# MilTerms: Military Terms & Acronyms iPhone app



## Mike Bobbitt (8 Dec 2011)

Right on the heels of an update to our popular MilQuotes app, I am proud to announce MilTerms, the Military Terms & Acronyms iPhone app. Ever wanted to know what CSN stands for, or what the official abbreviation for transport is? Now you can find out, at your fingertips. 

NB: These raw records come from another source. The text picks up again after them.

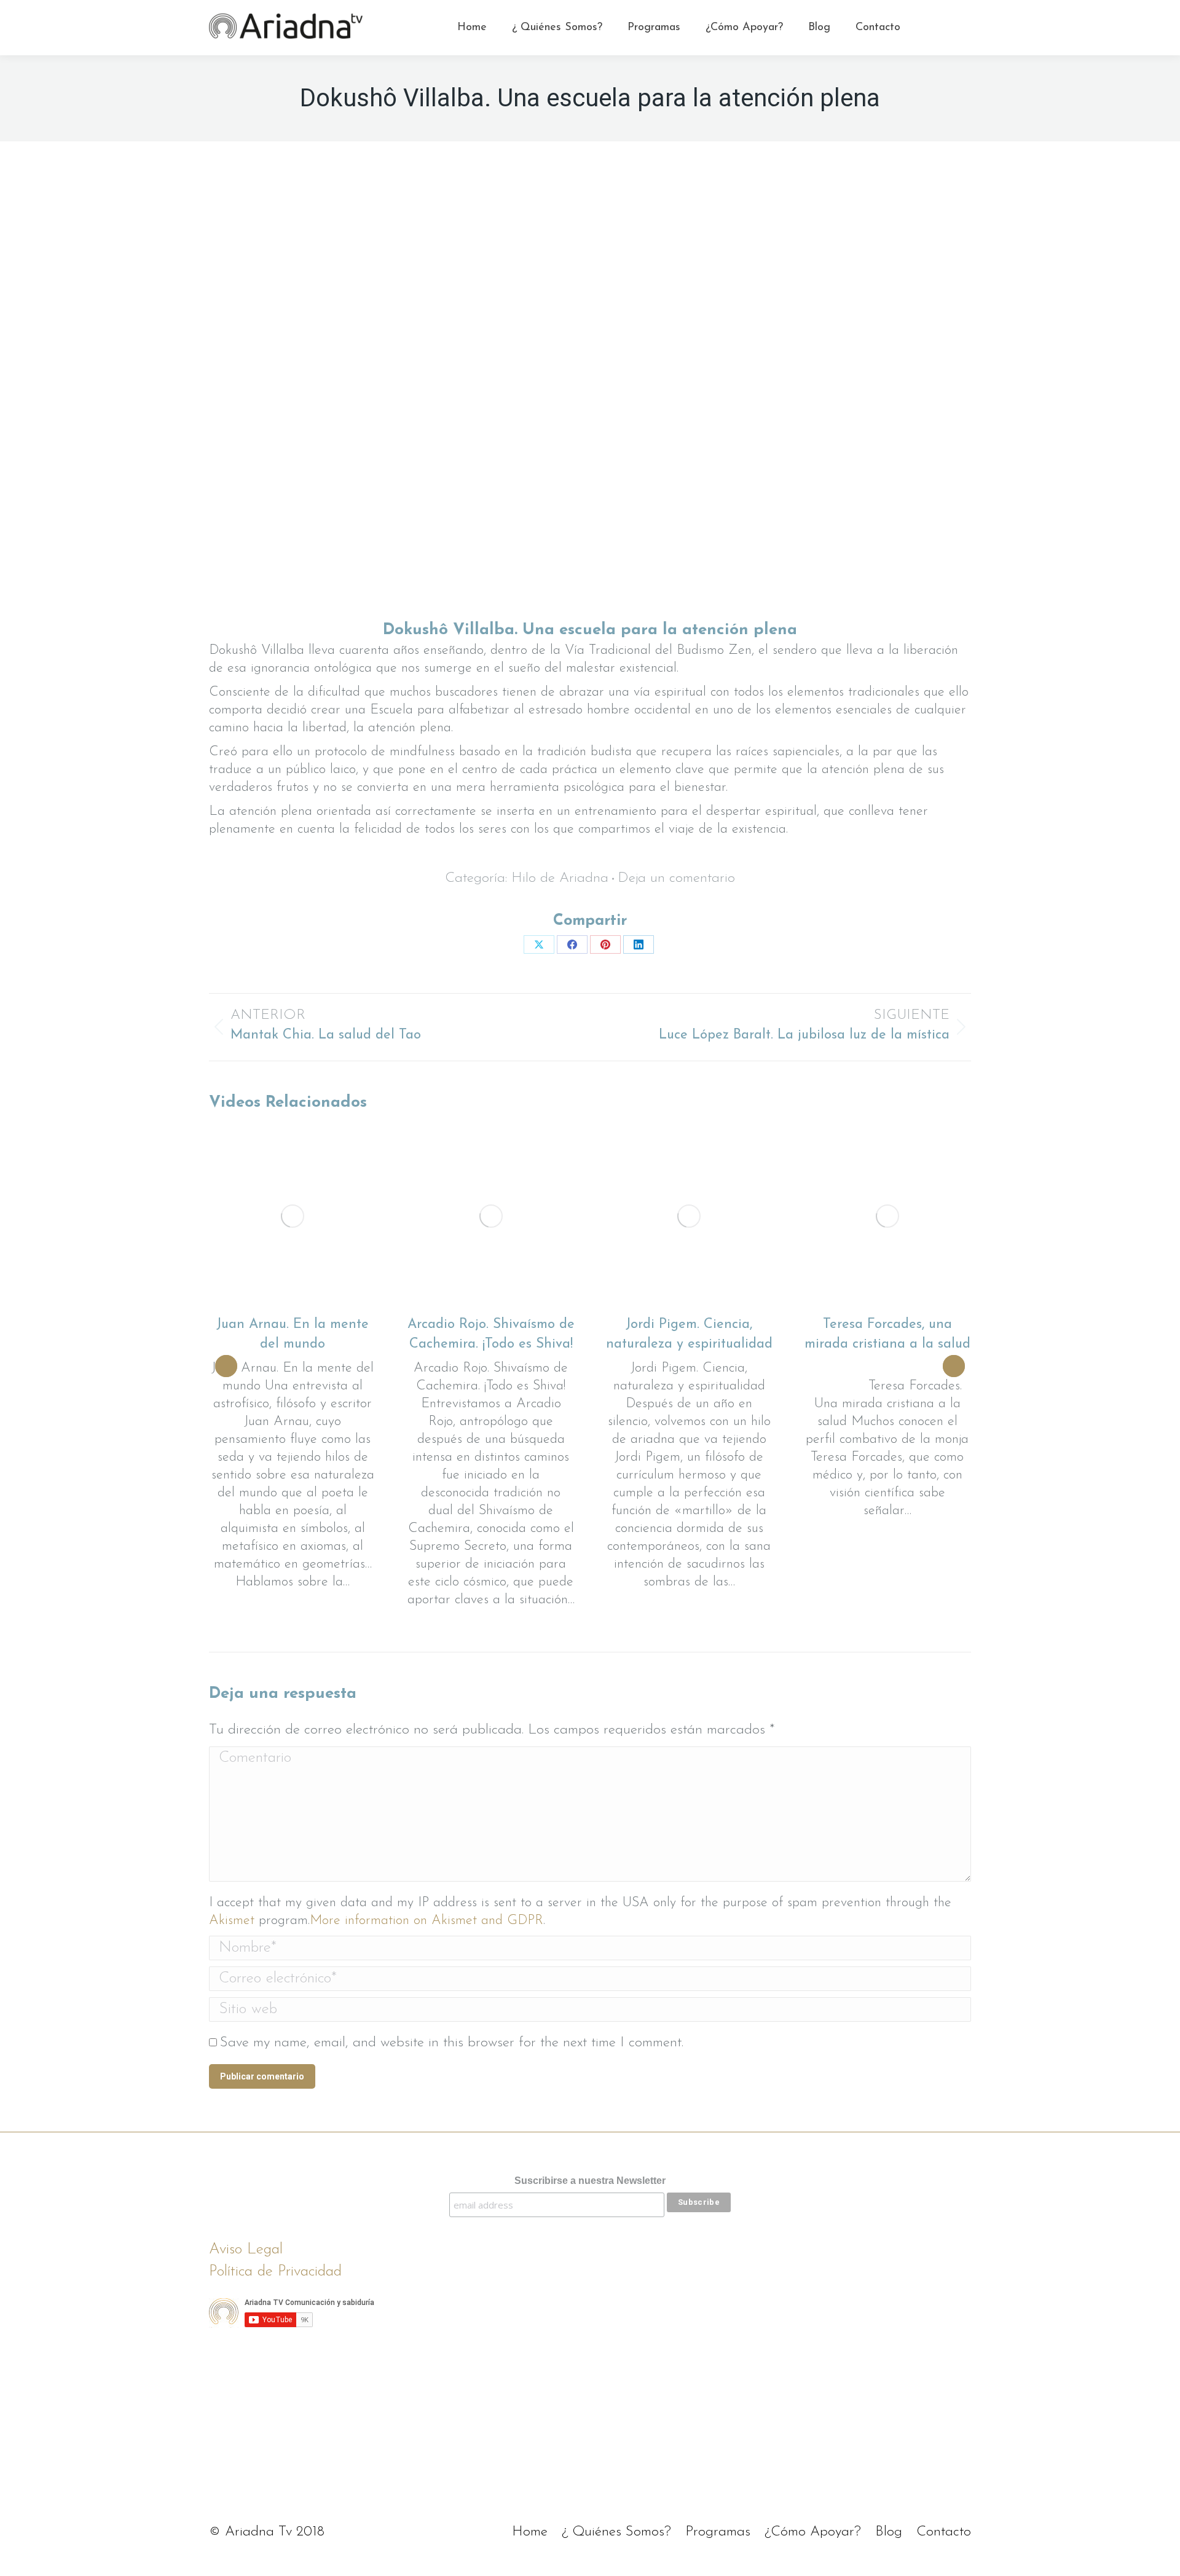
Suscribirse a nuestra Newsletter (590, 2180)
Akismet (231, 1921)
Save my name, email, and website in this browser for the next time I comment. (451, 2043)
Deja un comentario (676, 879)
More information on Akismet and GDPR (426, 1921)
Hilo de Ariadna (559, 878)
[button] (226, 1366)
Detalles (292, 1216)
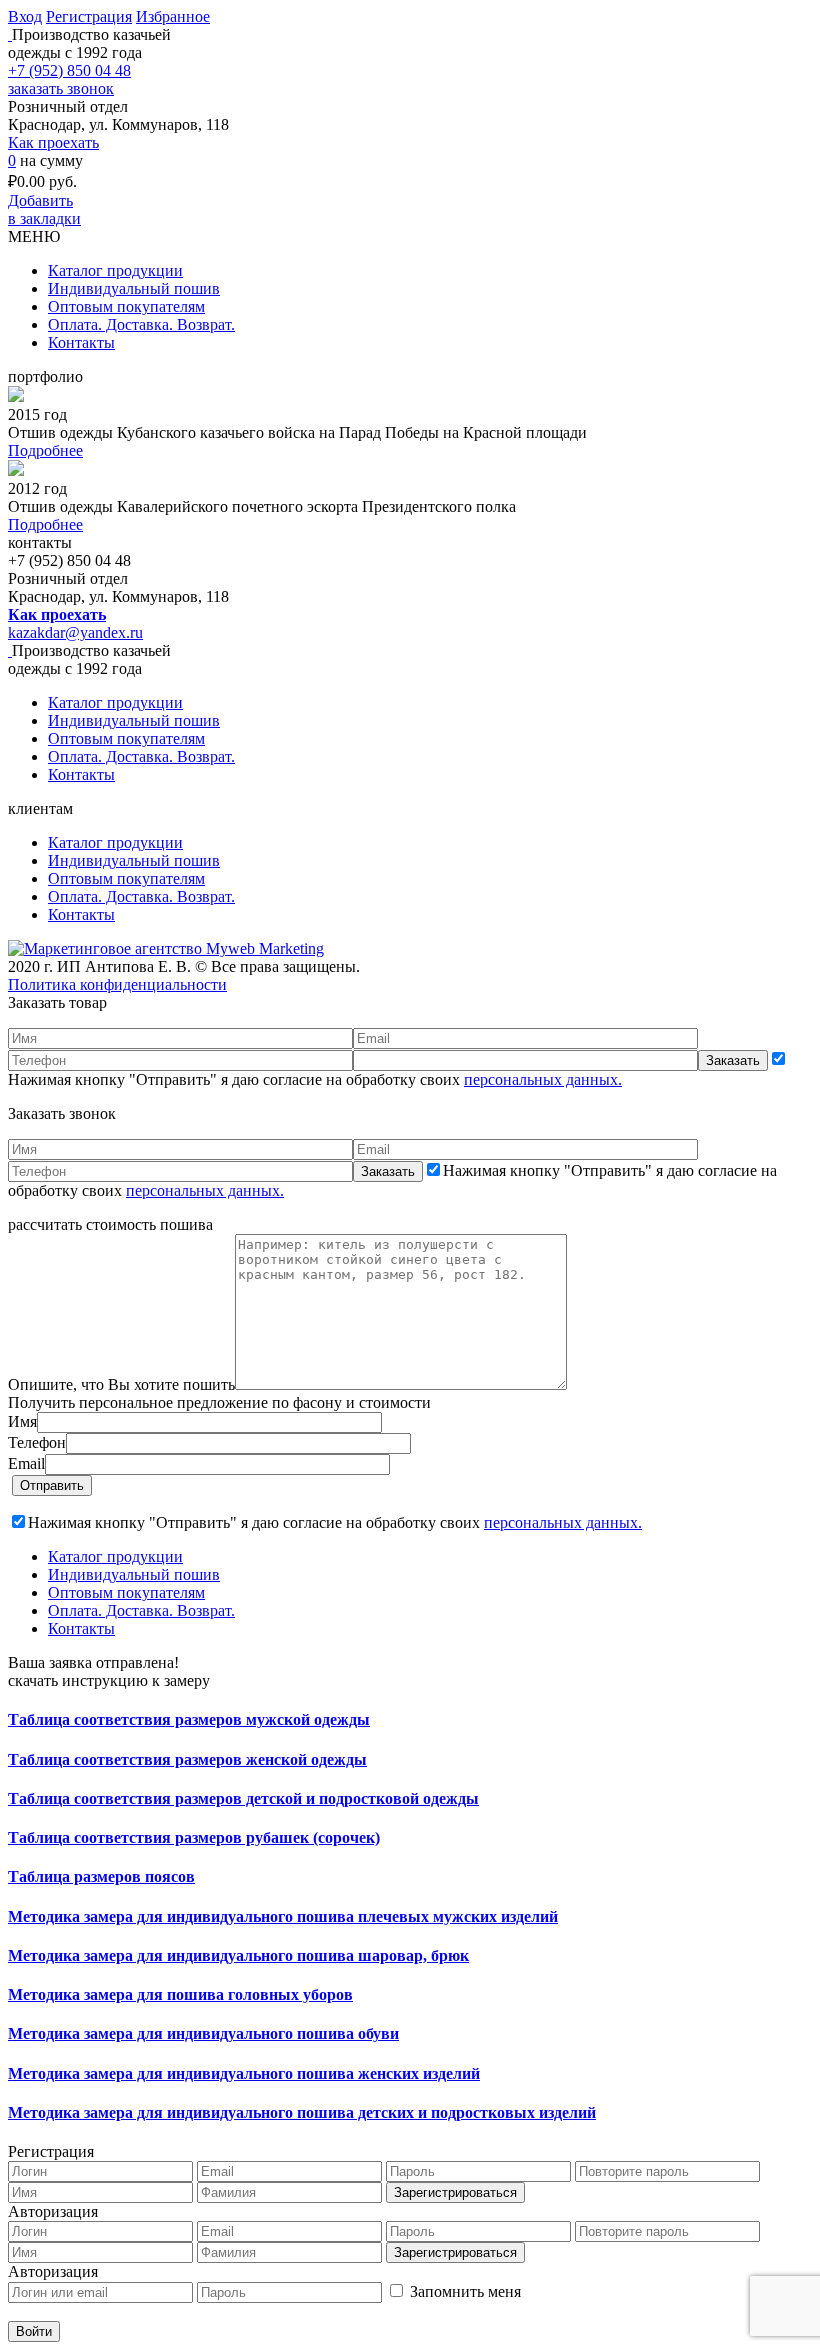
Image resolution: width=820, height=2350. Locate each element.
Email (26, 1463)
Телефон (37, 1442)
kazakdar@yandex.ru (75, 632)
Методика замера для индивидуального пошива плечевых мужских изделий (283, 1916)
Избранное (173, 16)
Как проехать (53, 142)
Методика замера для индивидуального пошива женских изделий (244, 2073)
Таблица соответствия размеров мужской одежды (189, 1719)
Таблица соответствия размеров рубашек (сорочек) (194, 1837)
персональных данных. (543, 1079)
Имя (22, 1421)
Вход (25, 16)
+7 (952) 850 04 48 (69, 70)
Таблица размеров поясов (101, 1876)
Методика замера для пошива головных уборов (180, 1994)
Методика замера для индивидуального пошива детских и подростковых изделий (302, 2112)
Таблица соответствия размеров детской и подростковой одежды (243, 1798)
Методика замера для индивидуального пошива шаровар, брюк (238, 1955)
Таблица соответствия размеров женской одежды (187, 1759)
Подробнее (45, 450)
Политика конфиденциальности (117, 984)
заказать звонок (61, 88)
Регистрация (89, 16)
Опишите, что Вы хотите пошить (121, 1384)
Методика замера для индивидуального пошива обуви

Working off a concept similar to MilQuotes, the app shows a random term when it starts up, but allows you to search, submit or report terms as desired. You can find it in the iTunes store here:

View in iTunes

As last time, I'll be putting a few promo codes out on Twitter in the next few days, so stay tuned! Feedback on the app is always welcome.

Also available:

MilHist
MilQuotes
Battle Procedure



Cheers
Mike

P.S. Yep, that's an old FMP page for the background!


----------



## Sadukar09 (8 Dec 2011)

Definitely useful from what I see so far. Will probably buy it later though.


----------



## Mike Bobbitt (8 Dec 2011)

I'm in the process of updating the terms database... should be a lot more coming within the next week or so. We are at about 1,000 terms now and I expect to be closer to 5,000 when I'm done.


----------



## Pusser (8 Dec 2011)

Mike Bobbitt said:
			
		

> I'm in the process of updating the terms database... should be a lot more coming within the next week or so. We are at about 1,000 terms now and I expect to be closer to 5,000 when I'm done.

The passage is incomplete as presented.